Exactly! If spot rates evolve as predicted by forward rates, riding the yield curve doesn’t generate a return superior than the one year return so it’s not worth it to buy a longer maturity bond. If spot rates increase less than predicted by forward rates or even decrease, then buy a longer term bond because you’ll do a return better than the one year return. Please note that if spot rates increase even more than predicted by forward curve then buying a longer term bond will earn a return even LOWER than the one year rate. And also keep in mind our discussion assumed spot rate and forward curves were upward sloping so that’s why we were saying spot rate is expected to increase. Hope it’s clear

Yes very clear! thanks a lot!

Reading 35, EOC question # 38 (Solution).

When the spot curve is upward sloping and its level and shape are expected to remain constant over an investment horizon (Shire Gate Advisers’ view), buying bonds with a maturity longer than the investment horizon (i.e., riding the yield curve) will provide a total return greater than the return on a maturity-matching strategy.

Does the statement, " expected to remain constant over an investment horizon" mean that the spot rate will not evolve (increase less) as predicted by the forward curve?
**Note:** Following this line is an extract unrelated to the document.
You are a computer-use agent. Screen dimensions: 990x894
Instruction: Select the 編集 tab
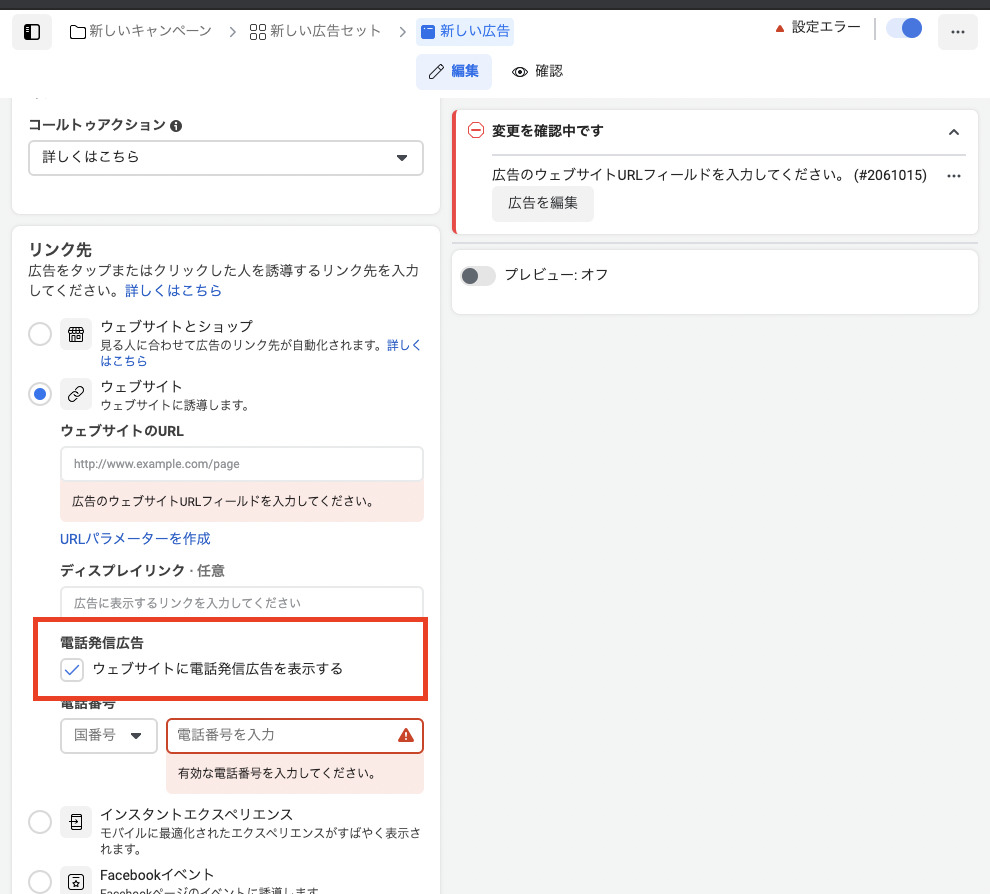[x=454, y=71]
Appreciate any clarification.

That’s exactly what it means.

Today’s spot curve:

  • 1-year rate: 2.00%
  • 2-year rate: 4.00%
  • 3-year rate: 5.00%
  • 4-year rate: 5.50%
  • 5-year rate: 5.75%

Fast forward one year: the spot curve one year from today:

  • 1-year rate: 2.00%
  • 2-year rate: 4.00%
  • 3-year rate: 5.00%
  • 4-year rate: 5.50%
  • 5-year rate: 5.75%

Thanks! Somehow this trips me every time.

You’re welcome.

Apologies for asking a basic question, but this trips me every time.
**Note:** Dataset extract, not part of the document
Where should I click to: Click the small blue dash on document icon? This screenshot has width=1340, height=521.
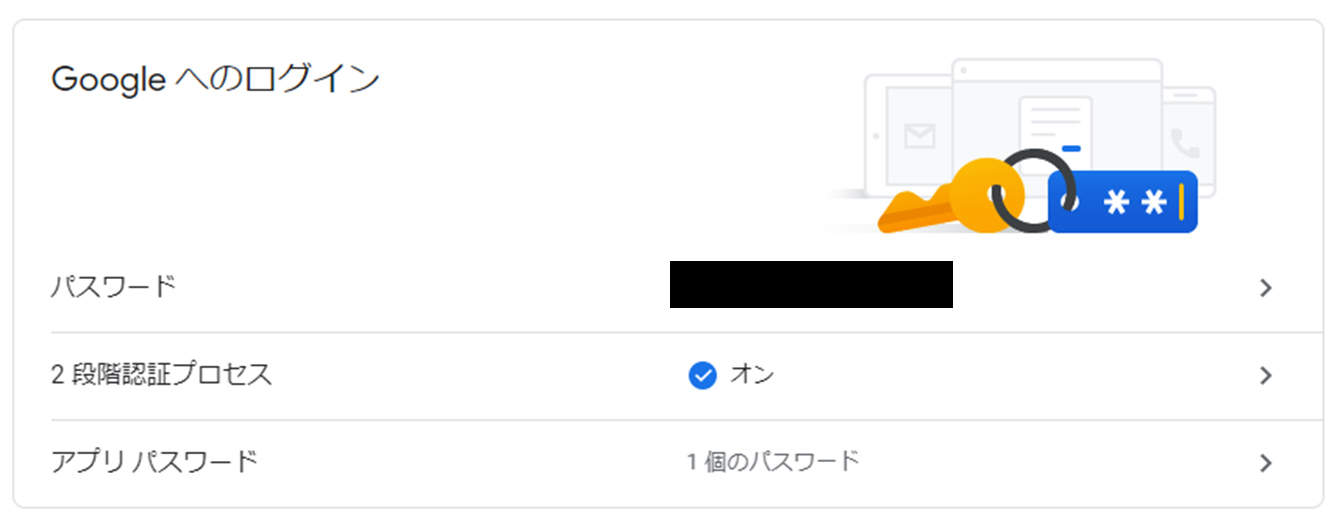pos(1071,148)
If you have purchased a three year bond, then your return should be the YTM. Assuming an upward sloping curve s1 < YTM < s3. So your YTM should lie between 1 yr spot and 3 year spot. In that case, how can your one year return equal one year spot? Wouldnt it be less than the third year spot? What am I missing?

Only if you hold it to maturity and your average reinvestment rate is the YTM.

Your 1-year return will depend on the price you paid, the value at the end of one year, and the reinvestment income on any coupon payments that year. It could be anything: less than (the original) s1, more than (the original) s3, or somewhere in between.

Yup, I remember having talked on reinvestment assumption in a different post.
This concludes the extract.